The racial and ethnic designation used in this report is that of the mother from the birth certificate. The linked file provides more accurate data for computing the IMRs by race and Hispanic origin compared to that reported in the general vital statistics mortality report (4). In the linked file, the race of the mother from the birth certificate is used both in the numerator and the denominator of the IMR. In contrast, in the general vital statistics mortality report, the race information in the denominator is that of the mother from the birth certificate, while the race information in the numerator is the race of the decedent recorded on the death certificate as reported by an informant or on observation. As a result of this difference in the method of reporting race data in the linked file and general vital statistics mortality file, race-specific IMRs from these two data files may be slightly different.

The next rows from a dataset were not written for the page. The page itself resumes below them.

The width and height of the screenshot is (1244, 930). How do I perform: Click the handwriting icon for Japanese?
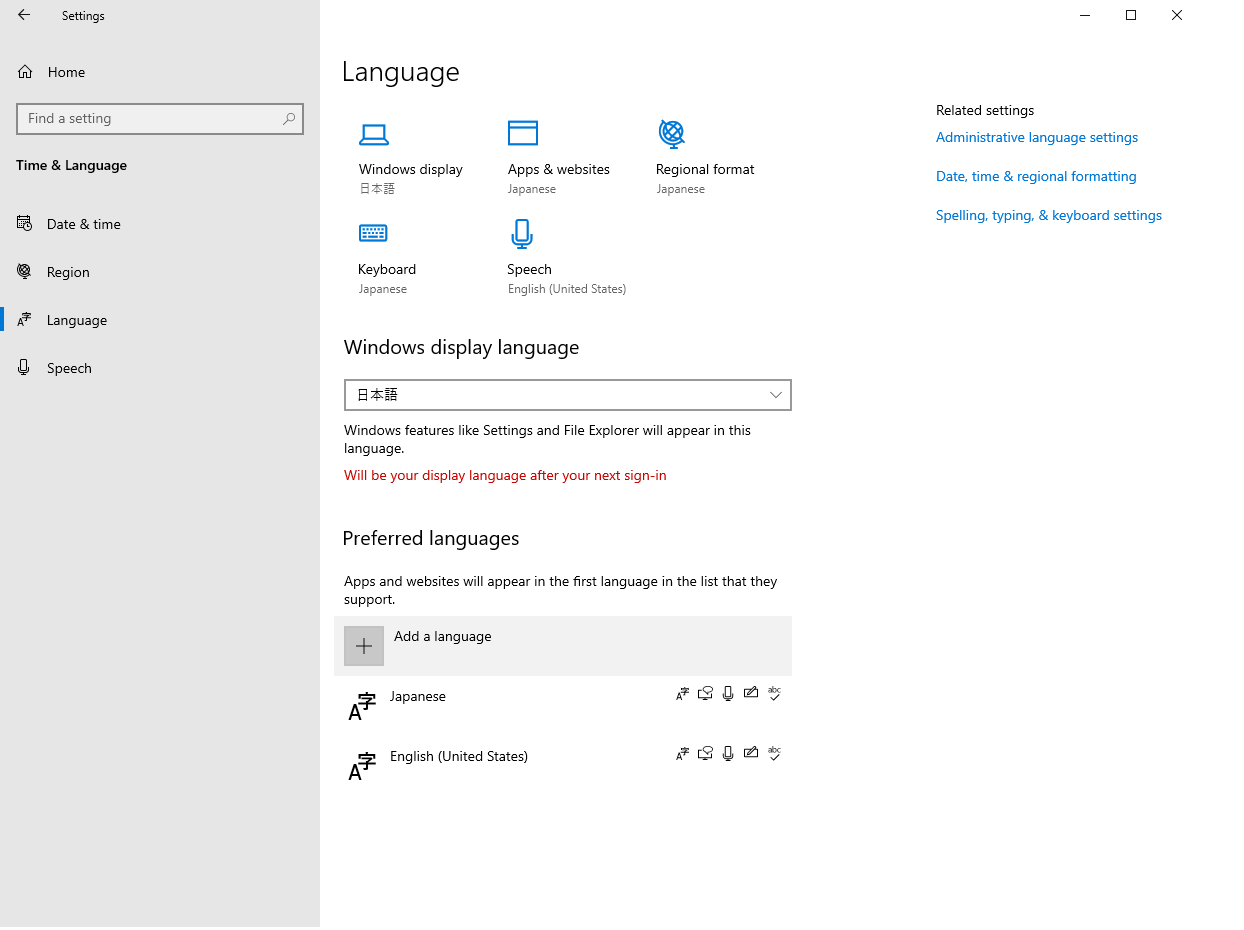[x=751, y=693]
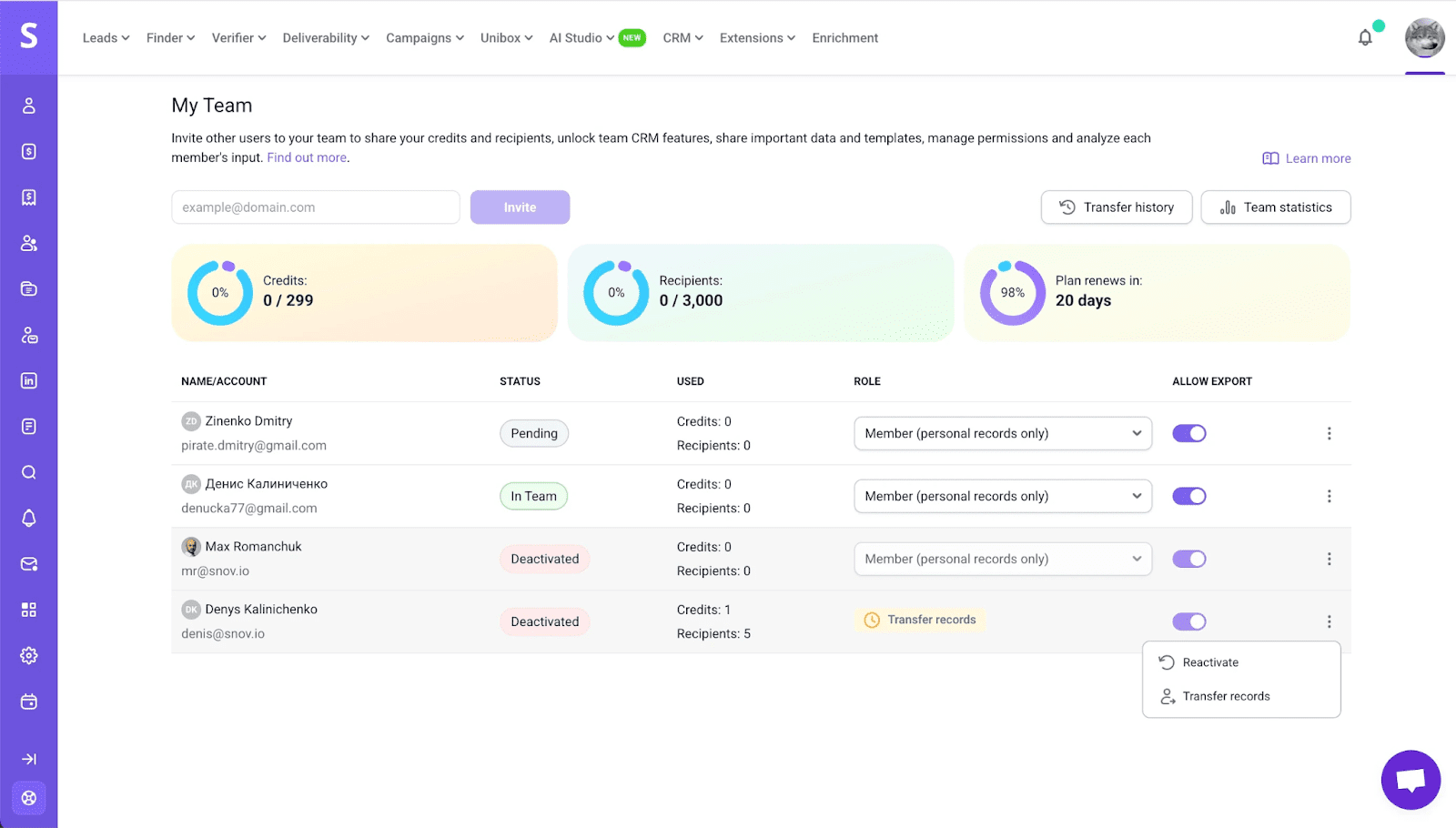
Task: Choose Transfer records in context menu
Action: coord(1226,696)
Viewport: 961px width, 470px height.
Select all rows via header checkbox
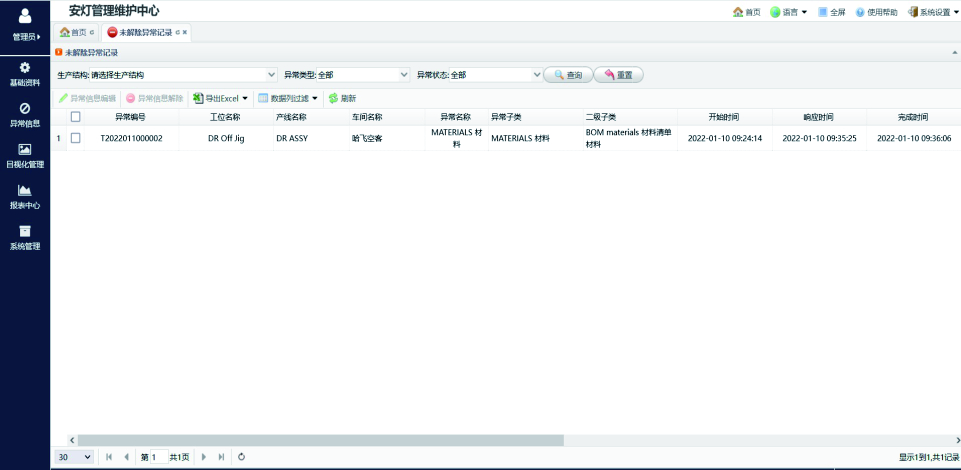(75, 117)
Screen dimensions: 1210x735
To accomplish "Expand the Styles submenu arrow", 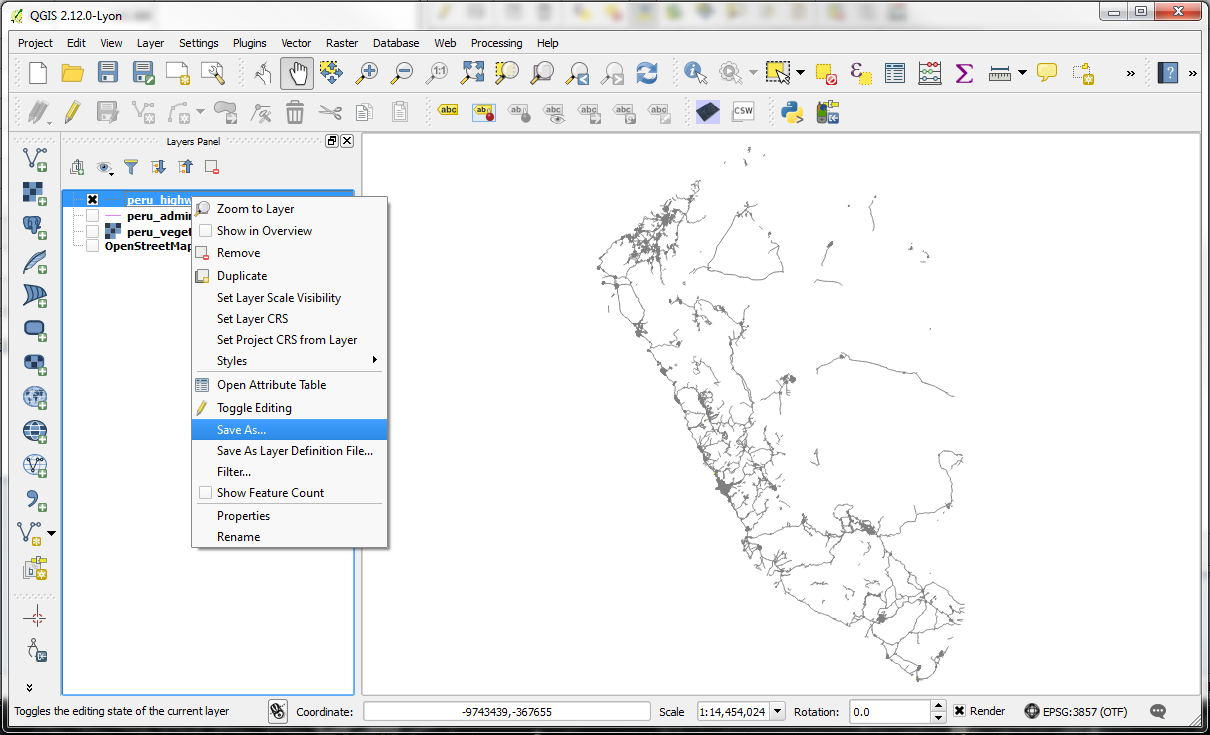I will (x=375, y=361).
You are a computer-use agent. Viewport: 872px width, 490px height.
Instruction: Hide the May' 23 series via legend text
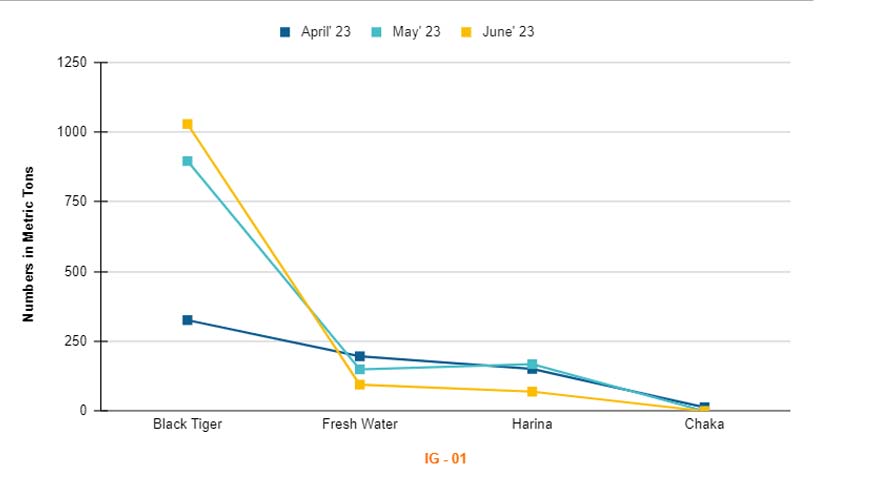416,32
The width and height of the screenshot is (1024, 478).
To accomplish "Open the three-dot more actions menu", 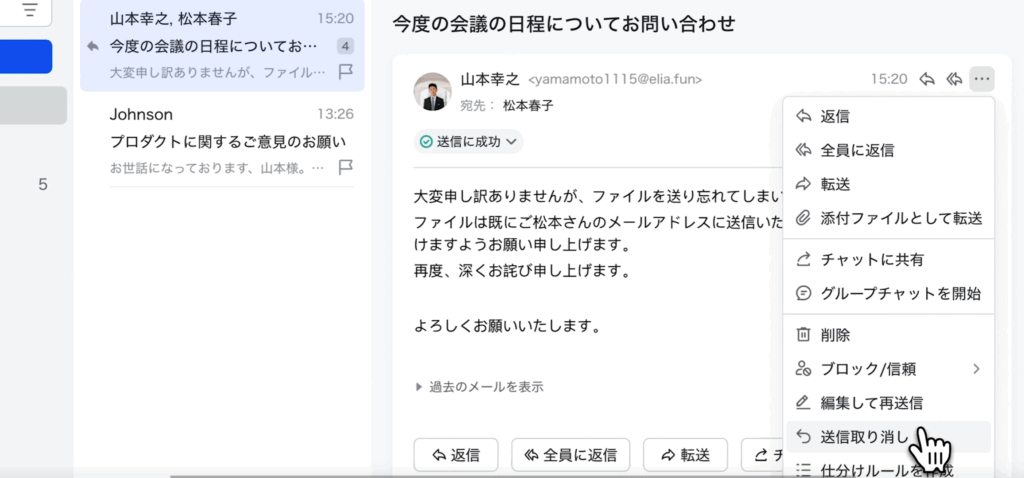I will pyautogui.click(x=982, y=79).
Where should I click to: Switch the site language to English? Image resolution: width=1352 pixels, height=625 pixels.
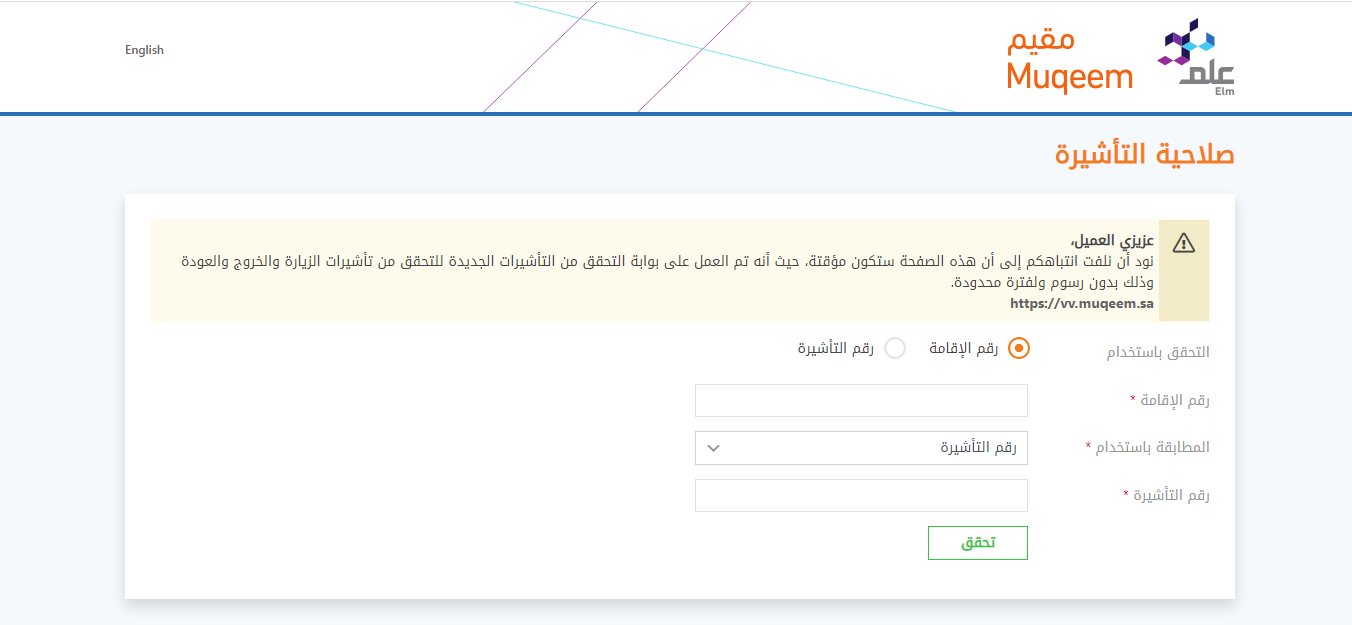144,50
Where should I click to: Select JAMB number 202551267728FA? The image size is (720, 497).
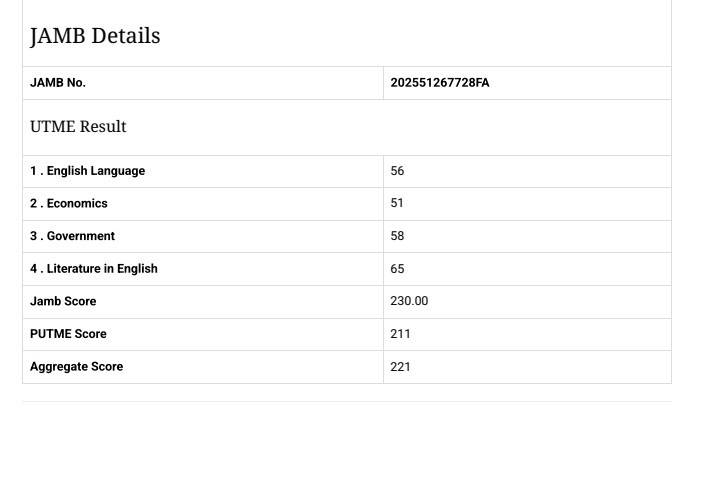tap(440, 83)
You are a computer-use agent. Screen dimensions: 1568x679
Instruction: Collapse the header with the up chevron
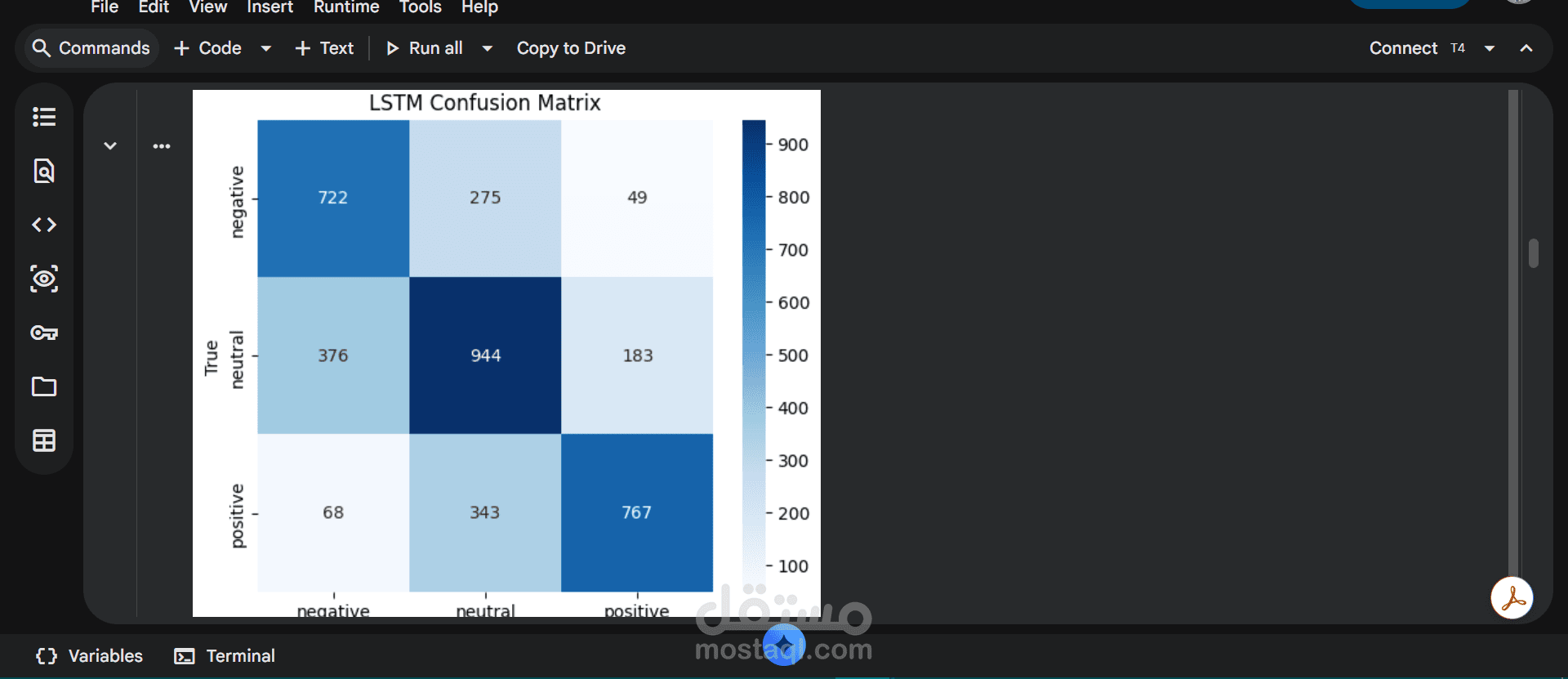(1526, 48)
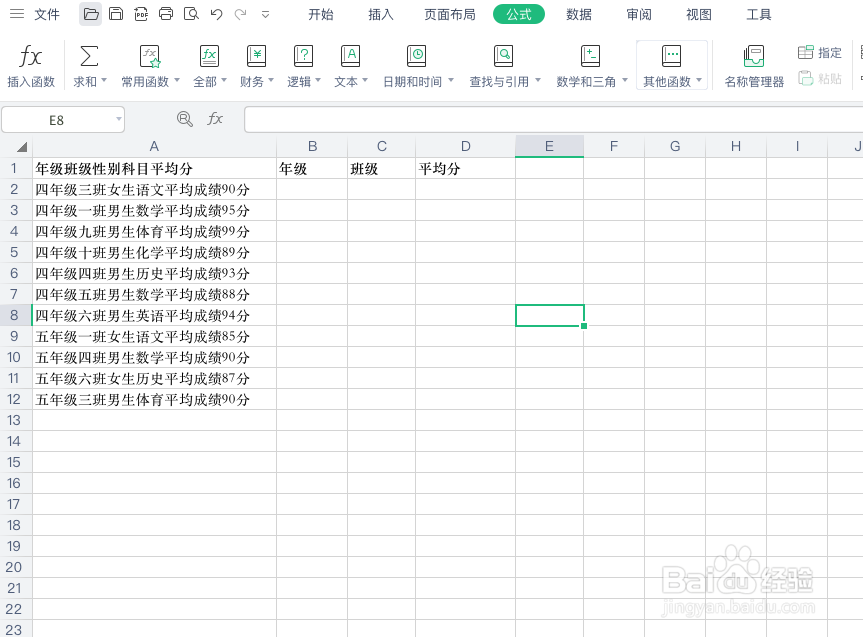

Birth-weight and gestational age edits

Birth-weight and gestational age edits were performed according to National Center for Health Statistics (NCHS) guidelines (5). Birth weights below 227 grams and above 8,650 grams were considered as unknown. Birth weights within the acceptable range of 227 to 8,650 grams were checked for consistency with gestational age. Gestational age in completed weeks was calculated from the date of last normal menstrual period to the date of birth. The clinical estimate was used for 2.8 percent of the records in which the date of last menses was missing (1.8%) or when the computed gestational age was either out of the acceptable range of 17 to 47 weeks (0.8%) or inconsistent with the birth weight (0.2%).

Age-appropriate education of mother

In this report, mother’s educational attainment is reported as the years of completed education regardless of mother’s age as well as an age-appropriate education. A mother’s education was considered appropriate if she had completed high school or had the appropriate number of grades for her age. For example, for a 17-year-old mother, at least 11 years of education was needed to be considered age-appropriate. For teenage mothers, the age-appropriate education is presented to correct for the effect of mother’s age on years of education.

Prenatal care utilization

In addition to initiation of the prenatal care as a measure, different prenatal care indices have been developed as alternative measures based on the timing of the prenatal care, the number of prenatal visits, and the gestational age of the infant at birth. In this report, the Kotelchuck Adequacy of Prenatal Care Utilization (APNCU) Index is used (6). This Index includes the adequate plus care category for those women with unexpectedly large number of prenatal visits given the gestational age at delivery and the month prenatal care began.

The Kotelchuck Index does not assess the quality of the prenatal care, simply its utilization. The prenatal care utilization is considered inadequate if care is initiated after the fourth month of pregnancy regardless of the number of visits. Once prenatal care is initiated during the first four months of pregnancy, then the index is classified into inadequate, intermediate, adequate, or adequate plus if the ratio of actual-to-expected number of visits is less than 50 percent, 50-79 percent, 80-109 percent, or 110 percent and more, respectively. The adequate-plus category mainly includes women who are considered at high risk and receive extra prenatal services and have a disproportionately high share of low birth weight infants compared to other categories (7). The prenatal care index is considered unknown for mothers who have missing information/inconsistent values on the initiation of prenatal care, the number of visits, or gestational age, and for mothers with duration of gestation below 20 weeks and above 44 weeks (considered unacceptable values according to Kotelchuck Index).